Counsel for appellant lays considerable stress upon the inherent improbability of the testimony of the witnesses for the prosecution, especially those who testified that they saw the accused holding the Chinaman by his arms and heard the Chinaman crying out in distress. These witnesses also testified that although they saw the incident they passed on without paying any attention and had no further knowledge as to what occurred. Counsel for the accused insists that it is impossible to believe that natural curiosity would not have induced them to stop and see the rest of the quarrel had they in fact seen as much of it as they claim to have seen. Counsel for the accused also point to some apparent differences between the impression of the foot of the accused as made in ink and the bloody footprint on the brick floor of the store of the deceased Chinaman. Photographs of the bloody to justify the acceptance of the evidence as to the size, we doubt it the impression of the bloody footprints is clear enough to treat it as an absolute identification of the accused. At the same time the very slight differences inform to which attention is directed by counsel for the appellant may well be accounted for by the fact that in one instance the bloody footprint may have been made while the accused was in motion, while the impression in ink was taken while he was standing still.

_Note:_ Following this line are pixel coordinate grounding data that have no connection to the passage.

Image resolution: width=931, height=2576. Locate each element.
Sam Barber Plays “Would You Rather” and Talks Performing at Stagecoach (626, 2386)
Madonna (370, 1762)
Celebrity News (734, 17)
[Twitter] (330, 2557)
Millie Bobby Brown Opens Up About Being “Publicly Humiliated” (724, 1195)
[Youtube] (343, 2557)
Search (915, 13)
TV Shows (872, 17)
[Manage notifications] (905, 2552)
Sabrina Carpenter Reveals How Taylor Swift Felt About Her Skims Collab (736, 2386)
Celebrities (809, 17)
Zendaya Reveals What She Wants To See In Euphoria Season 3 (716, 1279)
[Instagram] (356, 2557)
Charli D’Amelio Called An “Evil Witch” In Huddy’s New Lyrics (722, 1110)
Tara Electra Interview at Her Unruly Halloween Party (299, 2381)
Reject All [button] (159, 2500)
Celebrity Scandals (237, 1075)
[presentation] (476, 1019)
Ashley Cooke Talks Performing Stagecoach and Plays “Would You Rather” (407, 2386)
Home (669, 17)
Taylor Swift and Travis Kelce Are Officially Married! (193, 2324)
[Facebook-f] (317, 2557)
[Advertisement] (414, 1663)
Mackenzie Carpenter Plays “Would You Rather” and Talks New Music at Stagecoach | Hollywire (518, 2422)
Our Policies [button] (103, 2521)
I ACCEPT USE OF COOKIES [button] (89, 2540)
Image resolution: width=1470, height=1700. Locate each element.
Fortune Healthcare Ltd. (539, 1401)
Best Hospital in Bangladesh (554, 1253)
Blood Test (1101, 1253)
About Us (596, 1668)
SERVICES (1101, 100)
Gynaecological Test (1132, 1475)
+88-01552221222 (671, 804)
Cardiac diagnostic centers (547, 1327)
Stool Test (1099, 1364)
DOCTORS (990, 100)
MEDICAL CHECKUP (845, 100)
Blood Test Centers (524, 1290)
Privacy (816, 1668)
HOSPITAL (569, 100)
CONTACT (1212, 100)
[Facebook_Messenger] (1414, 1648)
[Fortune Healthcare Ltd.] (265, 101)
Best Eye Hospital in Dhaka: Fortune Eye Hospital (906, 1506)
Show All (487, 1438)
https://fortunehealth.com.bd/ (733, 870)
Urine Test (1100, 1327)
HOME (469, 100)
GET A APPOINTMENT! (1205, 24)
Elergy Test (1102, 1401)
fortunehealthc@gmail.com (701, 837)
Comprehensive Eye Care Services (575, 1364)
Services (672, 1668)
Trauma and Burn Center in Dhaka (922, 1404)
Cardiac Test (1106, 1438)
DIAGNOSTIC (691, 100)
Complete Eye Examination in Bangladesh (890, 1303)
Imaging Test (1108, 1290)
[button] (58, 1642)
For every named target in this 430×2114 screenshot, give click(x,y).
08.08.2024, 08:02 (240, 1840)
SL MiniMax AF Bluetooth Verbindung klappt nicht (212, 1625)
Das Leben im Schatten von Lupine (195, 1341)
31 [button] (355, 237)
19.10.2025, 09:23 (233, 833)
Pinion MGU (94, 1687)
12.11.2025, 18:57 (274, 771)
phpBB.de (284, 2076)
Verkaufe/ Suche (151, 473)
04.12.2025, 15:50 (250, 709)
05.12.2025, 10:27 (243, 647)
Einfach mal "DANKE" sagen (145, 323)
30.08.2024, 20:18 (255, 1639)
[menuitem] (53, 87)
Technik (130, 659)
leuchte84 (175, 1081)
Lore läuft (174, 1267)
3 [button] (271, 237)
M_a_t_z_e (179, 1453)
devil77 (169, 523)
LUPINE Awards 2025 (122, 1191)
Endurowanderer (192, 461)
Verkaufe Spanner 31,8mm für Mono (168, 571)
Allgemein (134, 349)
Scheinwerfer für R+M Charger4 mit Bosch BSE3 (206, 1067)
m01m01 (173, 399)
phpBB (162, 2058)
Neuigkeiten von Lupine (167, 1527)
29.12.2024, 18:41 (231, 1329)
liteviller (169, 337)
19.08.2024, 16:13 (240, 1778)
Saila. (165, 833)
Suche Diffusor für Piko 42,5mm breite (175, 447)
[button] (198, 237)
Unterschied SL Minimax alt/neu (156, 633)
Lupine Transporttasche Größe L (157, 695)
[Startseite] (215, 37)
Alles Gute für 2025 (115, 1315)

It may be admitted that the testimony of the two witnesses who claim to have seen the accused holding the deceased at the precise hour at which the crime appears from the other evidence in the record to have been committed is not wholly satisfactory, but we think that even if this evidence be rejected, the testimony as to the proposition made by the accused to one of the witnesses to join him in robbing the Chinaman, and the testimony showing that the accused with two others was in the store about the time when the crime must have been committed and left it with his companions after the lights had been extinguished, taken together with the proof as to the identity in length and breadth of his foot with that of the bloody footprint found in the store, leaves no reasonable doubt as to his guilt. This conclusion is a confirmed by the evidence which tends almost conclusively to establish the falsity of the alibi which he undertook to set up in his own defense.
The trial court properly acquitted the defendant of the crime assassination with which he was charged, because of the lack of evidence upon which to base a finding as to the existence of any of the qualifying circumstances necessary to raise the degree of guilt of the accused from that homicide to assassination. We think, however, that the trial court should have found the existence of one aggravating circumstances, in that the crime was committed in the house of the deceased. The penalty should have been imposed in the maximum degree, that is to say, from seventeen years four months and one day to twenty years of reclusion temporal.
The judgment of conviction by the trial court is affirmed, but the sentence should be modified by sustaining for so mush thereof as imposes the penalty of fourteen years eight months and one day of reclusion temporal the penalty of twenty years of reclusion temporal, and thus modified the sentence imposed by the trial court should be and is hereby affirmed, with the costs of this instance against the appellant. So ordered.
Arellano, C.J., Torres, Johnson, Moreland and Trent, JJ., concur.